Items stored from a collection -
______

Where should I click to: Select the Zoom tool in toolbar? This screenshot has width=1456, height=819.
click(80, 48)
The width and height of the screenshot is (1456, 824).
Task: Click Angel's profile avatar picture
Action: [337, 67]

______

Reproduce every item above word for word, line by line.

Final answer -
Where should I click to: Select the Zoom tool in toolbar? This screenshot has width=1456, height=819.
click(80, 48)
The width and height of the screenshot is (1456, 824).
Task: Click Angel's profile avatar picture
Action: [337, 67]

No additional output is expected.